If within-group error correlations are the only issue, then OLS still gives an unbiased and consistent estimate of \(\beta\), even if the standard errors are troublesome. It gets worse if there is unobserved heterogeneity between groups that is correlated with the covariates. For example, imagine that we have data on students grouped by classrooms, and we are modeling test scores as a function of household income. If students from higher-income families are more likely to be placed with high-ability teachers and teacher ability is unobservable, then OLS is a poor estimator. It will not even be unbiased or consistent, and we must use a different estimator.

Clustered Standard Errors

Let us imagine an example of the first, less serious problem: errors that are not independent across observations within the same group.
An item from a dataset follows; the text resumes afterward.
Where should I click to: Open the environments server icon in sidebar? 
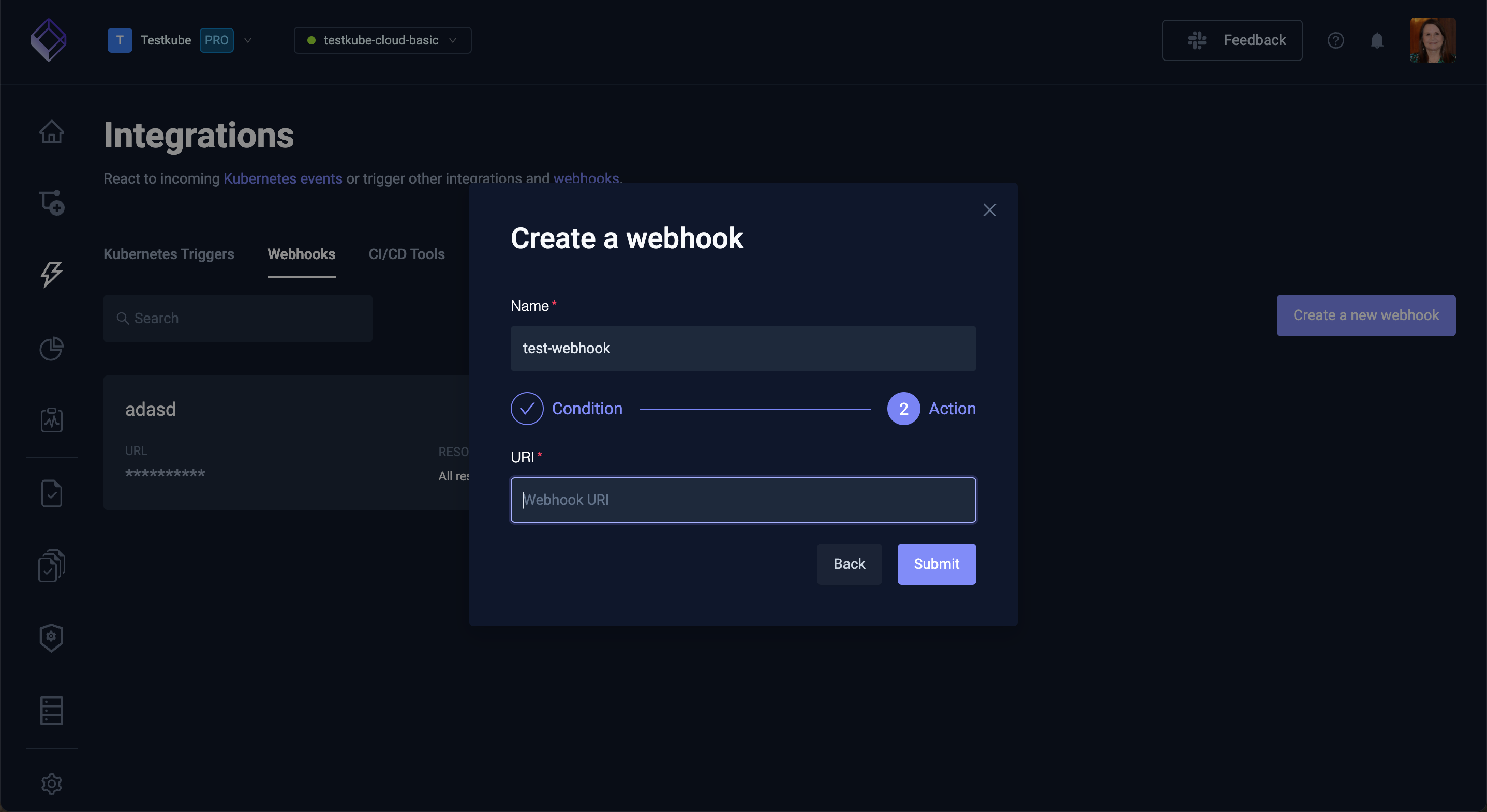click(x=51, y=711)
Suppose that half of the U.S. states received a federal grant to improve elementary education, and the other half did not. Our unit of observation is school districts, grouped within states. We want to know whether receiving the grant affected test scores. What we cannot measure is how well the states used the money. If some states used it better than others, then we would expect the error term to be correlated across school districts within the state. In a state where the money was used wisely, we would expect most of the schools to do “better than expected”—to have positive residuals, in the language of regression. Conversely, in a state where the money was squandered, we would expect most of the schools to do worse than we would otherwise predict.
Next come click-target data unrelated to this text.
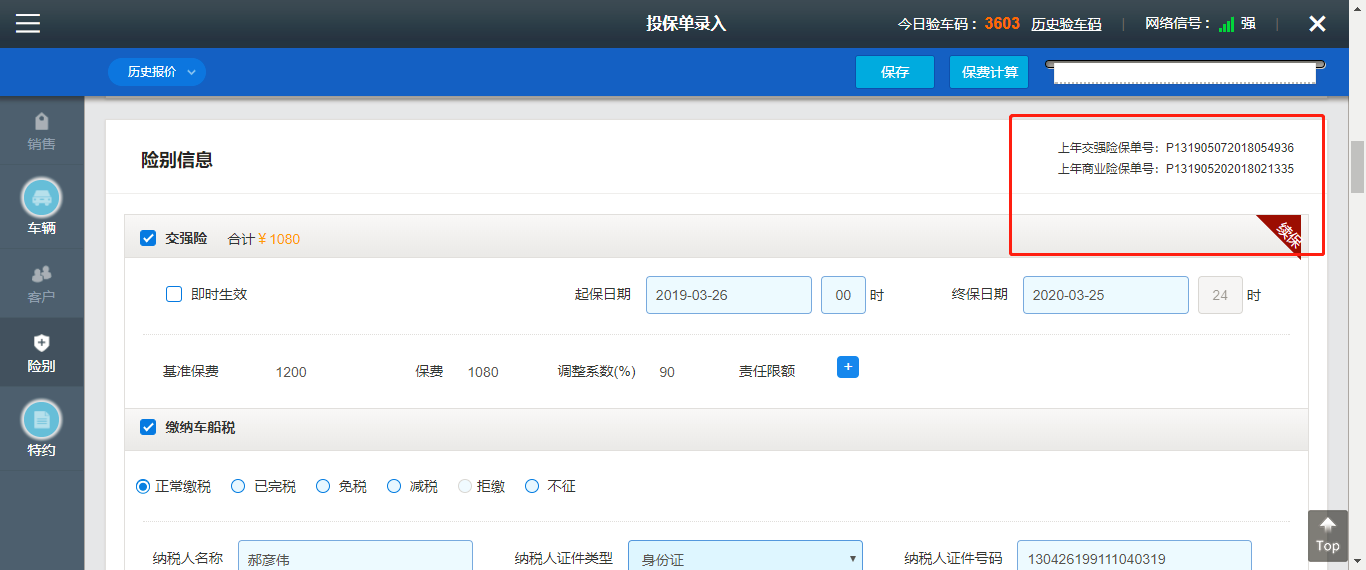This screenshot has height=570, width=1366.
Task: Choose the 免税 radio option
Action: [x=323, y=486]
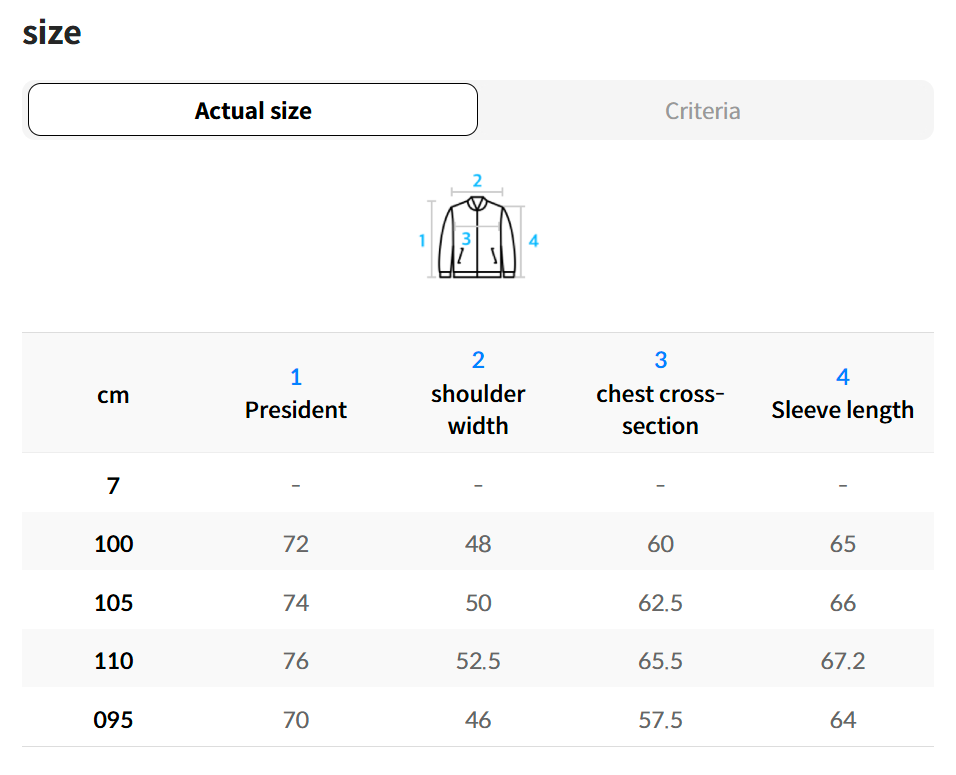Click measurement marker 1 beside the jacket
Screen dimensions: 956x775
422,240
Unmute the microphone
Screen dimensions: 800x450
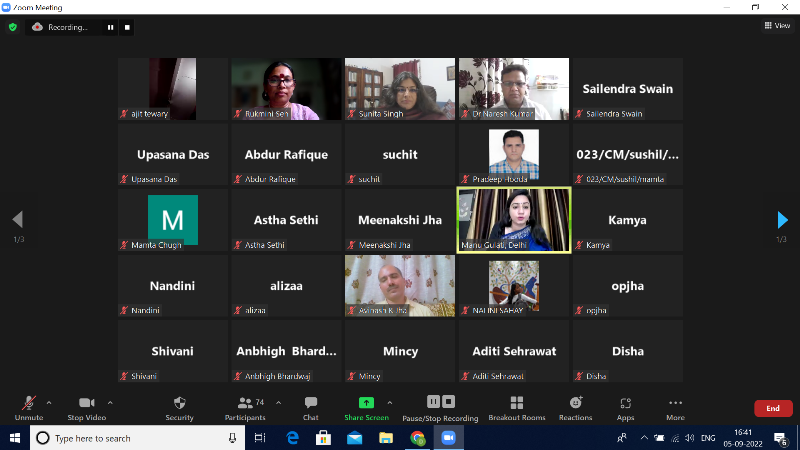click(28, 403)
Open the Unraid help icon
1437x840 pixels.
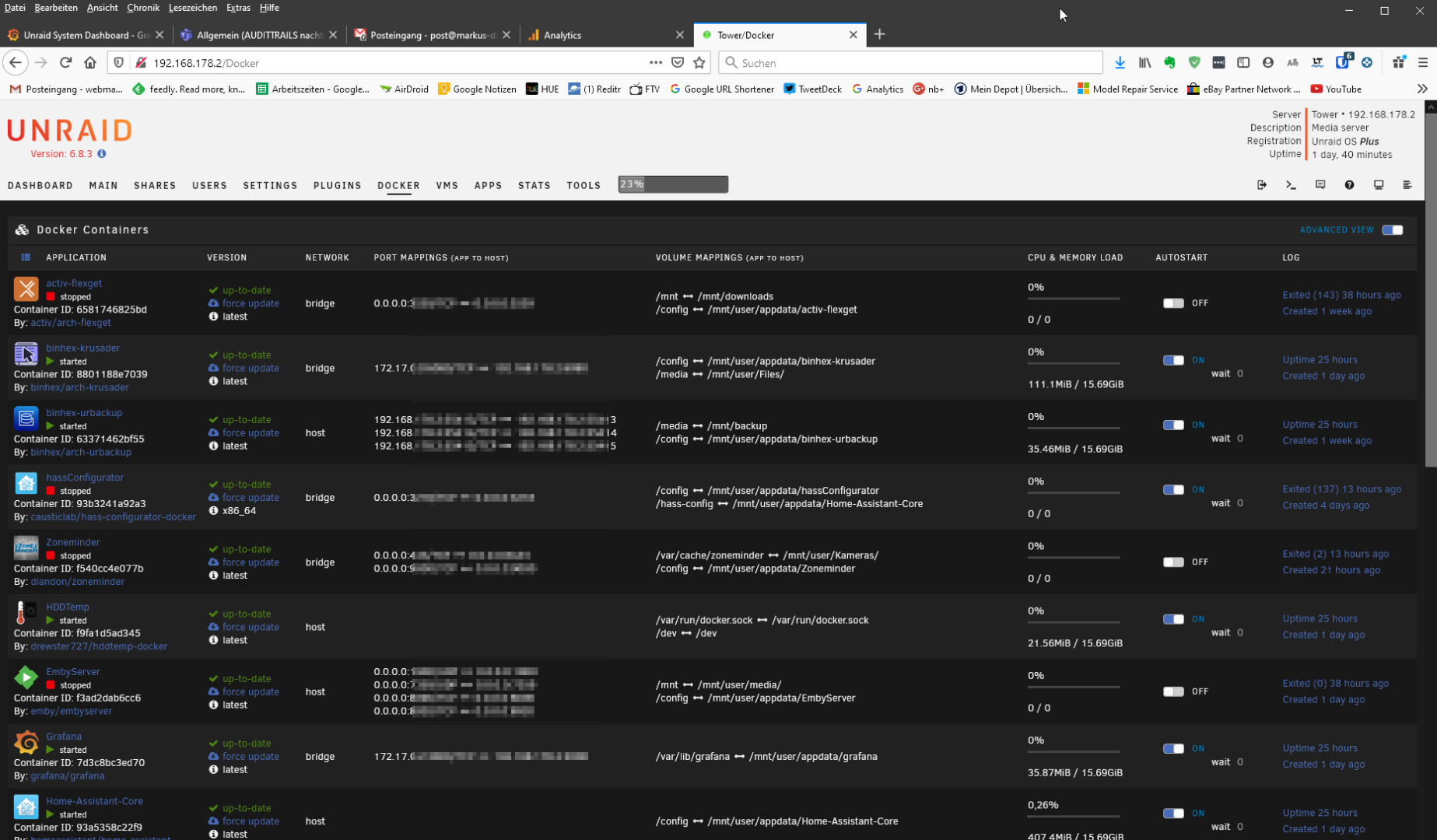click(1349, 185)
This is one example of the general phenomenon Moulton (1986; 1990) identifies—that there is often substantial correlation in the random errors within groups, especially when we are looking at the effects of variables that only vary at the group level. One way I think about it is that, with grouped data and group-level covariates, the effective number of observations is less than the nominal number of observations. If we use the OLS standard errors, we are pretending to have more data than we really do.
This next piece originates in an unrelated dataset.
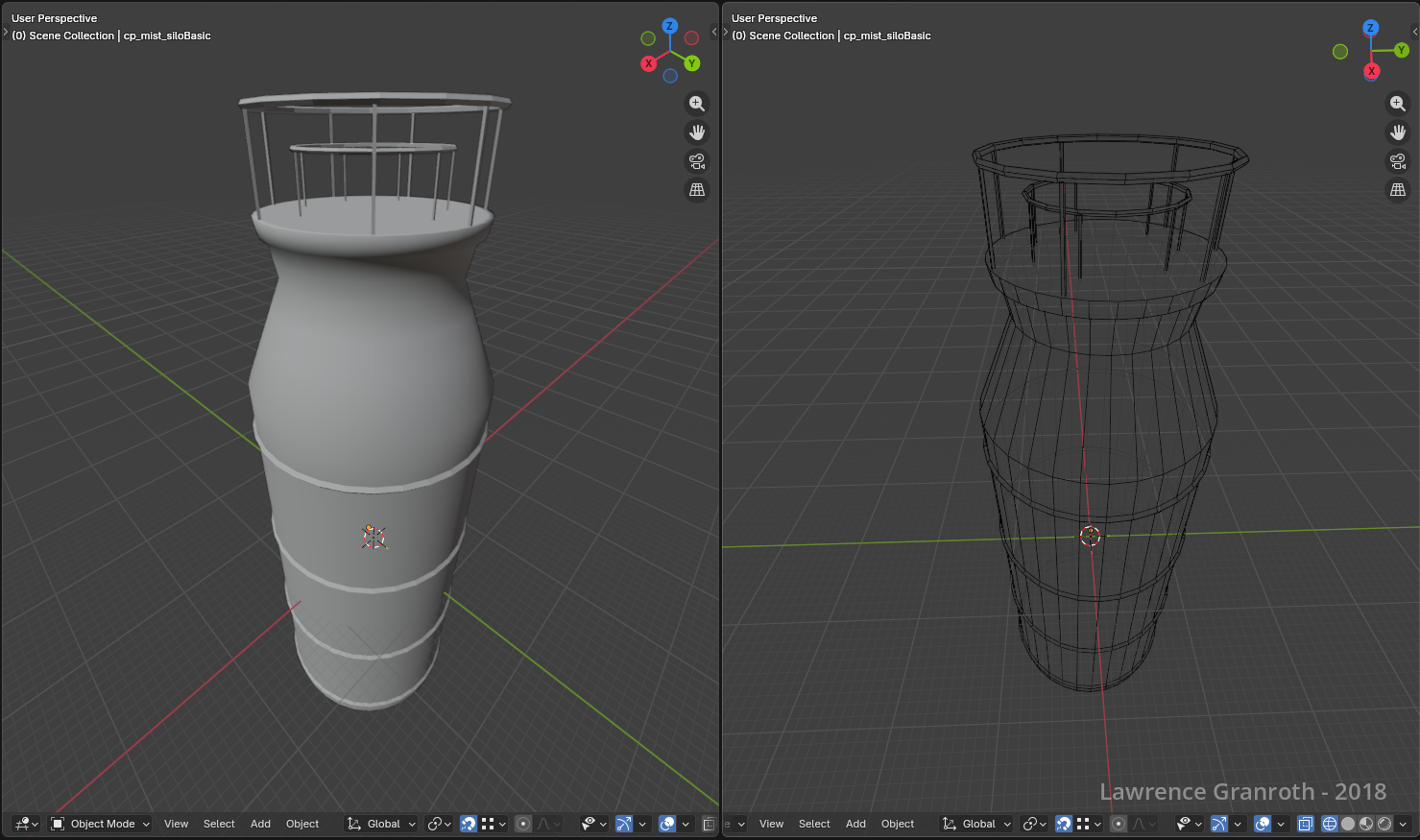Open the Object Mode dropdown
The image size is (1420, 840).
101,824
When the errors are correlated within groups (and possibly heteroskedastic within and across groups), we can continue to get our coefficient estimates from OLS. We just need to correct the standard errors. The methodology is similar to that of Huber-White standard errors under heteroskedasticity. Assume that the variance matrix of the error term \(\epsilon\) is a block-diagonal matrix of the form \[ \Omega = \begin{bmatrix} \Omega_1 & \mathbf{0} & \cdots & \mathbf{0} \\ \mathbf{0} & \Omega_2 & \cdots & \mathbf{0} \\ \vdots & \vdots & \ddots & \vdots \\ \mathbf{0} & \mathbf{0} & \cdots & \Omega_N \end{bmatrix}, \] where each \(\Omega_i\) is a \(J \times J\) matrix of the form \[ \Omega_i = \begin{bmatrix} \sigma_{i1}^2 & \rho_{i12} \sigma_{i1} \sigma_{i2} & \ldots & \rho_{i1J} \sigma_{i1} \sigma_{iJ} \\ \rho_{i12} \sigma_{i1} \sigma_{i2} & \sigma_{i2}^2 & \ldots & \rho_{i1J} \sigma_{i1} \sigma_{iJ} \\ \vdots & \vdots & \ddots & \vdots \\ \rho_{i1J} \sigma_{i1} \sigma_{iJ} & \rho_{i2J} \sigma_{i2} \sigma_{iJ} & \cdots & \sigma_{iJ}^2 \end{bmatrix}. \]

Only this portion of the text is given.